=== Texte choisi ===
• • • •

Le couloir
de Sylvaine Arrivé

critiqué par Lopin, le 17 juin 2015
( - 90 ans)


La note:  étoiles
On devrait tous y passer…
Le Couloir, de Sylvaine ARRIVÉ


Pas facile de rendre compte d’un livre aussi rare, insolite, dont on se demande, à la lecture, s’il est œuvre de mémoire, de fiction, d’invention, mais au fond cela n’a pas d’importance. Les héros en sont des jeunes gens, simples et compliqués, intellos pleins de vie, qui ne méprisent pas la Bagatelle, aussi importante à vingt ans que la Théorie (si ce n’est davantage), qui coexistent et cohabitent à Meudon, puis au fond du Quartier Latin, rue Lhomond, dans cette province méconnue où fermentent, sous les combles et même plus bas, les esprits ouverts, flemmards et inventifs des étudiants de tout bord et de toute époque.

• • • •

=== Exercice 1 ===
D'après la critique du Couloir, dans quelle rue du Quartier Latin les jeunes gens cohabitent-ils ?
=== Exercice 2 ===
Poursuivez la critique du Couloir à la suite de sa dernière phrase.

=== Données fournies ===
• • • •

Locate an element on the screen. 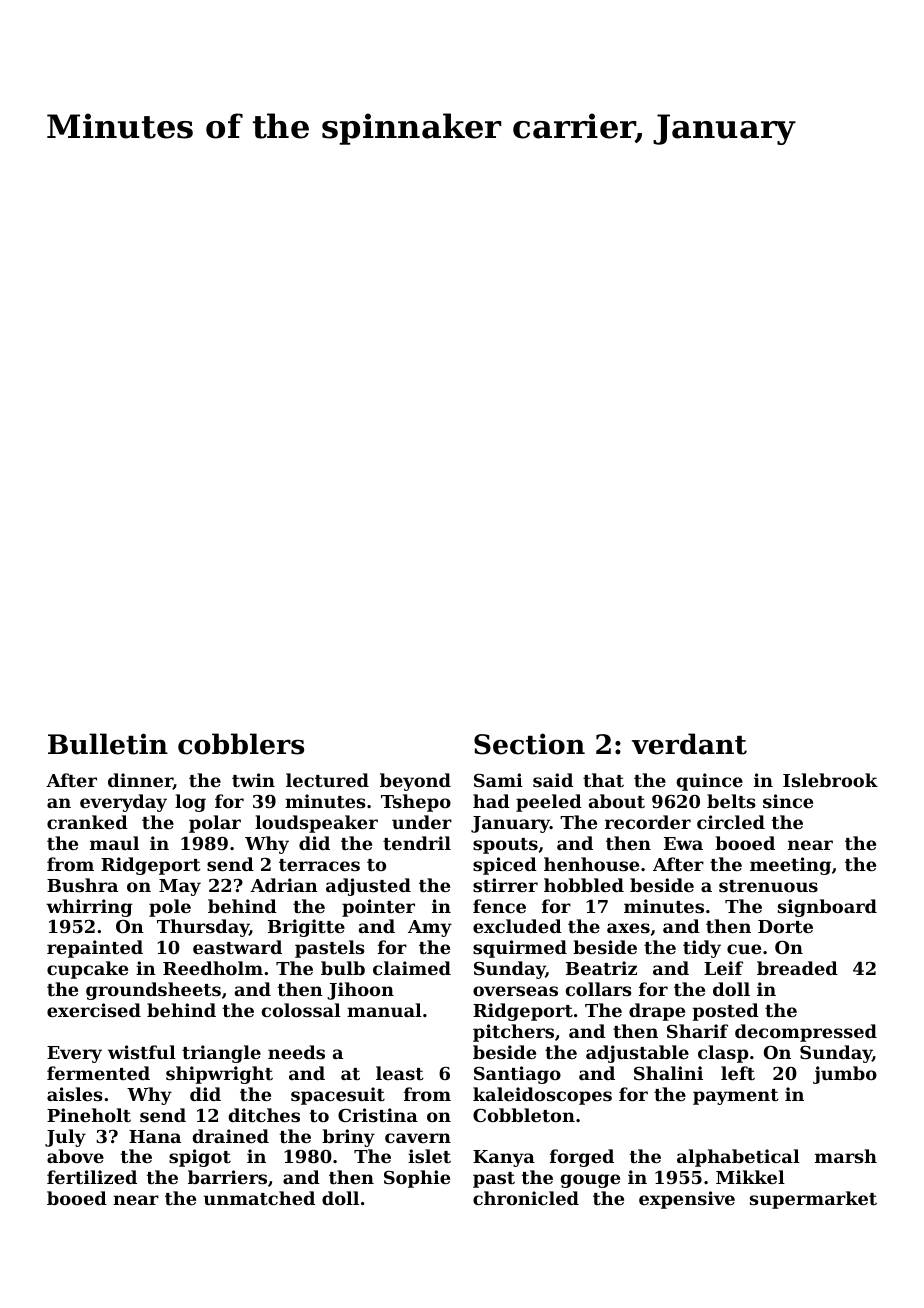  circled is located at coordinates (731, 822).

• • • •

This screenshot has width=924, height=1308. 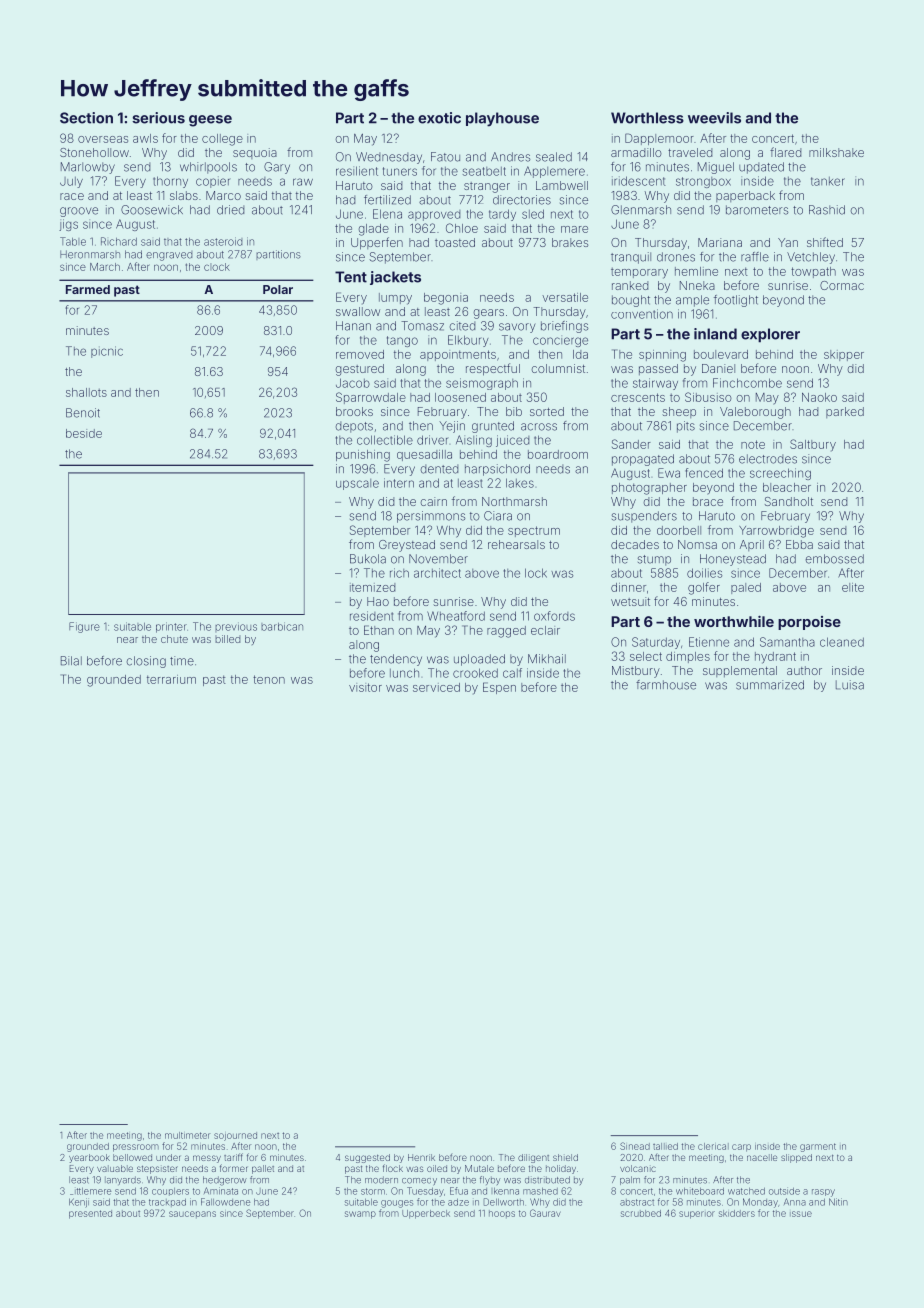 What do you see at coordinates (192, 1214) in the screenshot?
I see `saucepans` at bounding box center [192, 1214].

• • • •

=== Corrigé 1 ===
Rue Lhomond.

=== Corrigé 2 ===
Petite galerie de portraits allègrement brossés, de Jérôme, Quentin et Millie, avec une Demoiselle à éclipses. Ils bossent, bouffent, baisent avec allégresse et plus ou moins de méthode, et c’est bien agréable d’être leur co-lecteur à défaut d’être leur colocataire !
Le réel visible ne leur suffit pas : dans tout roman, il faut bien qu’existe aussi une dimension un peu secrète, un univers en italique, dont on ne sait pas toujours s’il existe en dehors de nous ou à l’intérieur. Ici, ce qui interpelle les amateurs de recoins et les enfonceurs de portes plus ou moins closes, c’est le couloir, domaine étrange, mystère à domicile, familier et impénétrable. Nous suivons avec attention, inquiétude et souvent passion de comprendre, de connaître, les tentatives de franchissement par nos lascars, joyeux ou tristes, de cette ligne de démarcation entre le proche et le lointain, le médiat et l’immédiat, à mi-chemin de Borgès et du Leroux de la Chambre jaune, au parfum prenant et vieillot qui ouvre la porte et les narines au Mystère !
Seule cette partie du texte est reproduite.